Tuesday 6 December 2011

The Representatives of God and Cartoons

On the way to the train station that I go to to get to work, there is a church nearby. It's a baptist church (which seems invariably to mean that it's a depressing-looking broken-down cowshed) and it's tucked away down a side street. Every now and then there is a little old lady who stands on the confluence of the main street that leads to the station and that side street, and she seems to have taken it into her head to convert passers-by with dreary pamphlets about religion.

Today was one of those days.

Normally when this happens, I ignore her. I don't want what she's selling. But today, she stopped me, and not being in much of a rush, I let her. She seemed flustered, poor thing, that someone actually ceased to perambulate. She tried to save my soul.

She presented me with a badly-thought-out, badly-rehearsed, utterly predictable speech about how modern life was drawing me to Satan, and that that was a bad thing because I would surely burn in hell as a result unless I admitted Christ into my heart on the spot.

I'm not used to being proselytised at, nor preached to: it's rare in Glasgow for someone to harangue you in the street.

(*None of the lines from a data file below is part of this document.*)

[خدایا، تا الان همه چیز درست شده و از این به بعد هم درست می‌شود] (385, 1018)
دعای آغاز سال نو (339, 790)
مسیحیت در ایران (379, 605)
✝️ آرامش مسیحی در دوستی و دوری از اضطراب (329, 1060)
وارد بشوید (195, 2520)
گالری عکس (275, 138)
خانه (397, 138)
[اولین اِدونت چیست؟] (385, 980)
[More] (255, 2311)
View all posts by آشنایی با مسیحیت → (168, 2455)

I didn't have a snappy answer, or anything snarky or clever to say. I listened to her.




This was my response:
Sometimes I draw cartoons to express things that amuse me
I giggled. I was (accidentally) substituting the phase 'Fairy King' for the word 'God'. It made what she said silly, and no less daft. I asked her for evidence of how God was going to save something that doesn't exist (my soul) from something that doesn't exist (Satan and Hell). She said 'Oh, you're one of those'. I left at that juncture, though I remembered to have the manners to wish her a nice day.

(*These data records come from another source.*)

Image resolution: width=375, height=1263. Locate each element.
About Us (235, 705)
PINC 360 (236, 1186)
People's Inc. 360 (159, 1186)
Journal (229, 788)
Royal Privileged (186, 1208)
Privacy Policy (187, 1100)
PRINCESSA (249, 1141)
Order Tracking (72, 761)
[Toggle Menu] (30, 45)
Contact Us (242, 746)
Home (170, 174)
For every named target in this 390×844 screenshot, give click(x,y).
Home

I highly doubt that I made any dent in her belief. I am no ambassador of reason, and I didn't have time for the good questions. Anyone who will stand in the cold to wave pamphlets at strangers is likely to be of the mindset that unshakable faith inhabits.

It wasn't the most classy of theist/atheist conversations, but it provided the impetus for this cartoon, which turned out better than expected.

So, um..thanks be to God and the odd lady that was his messenger?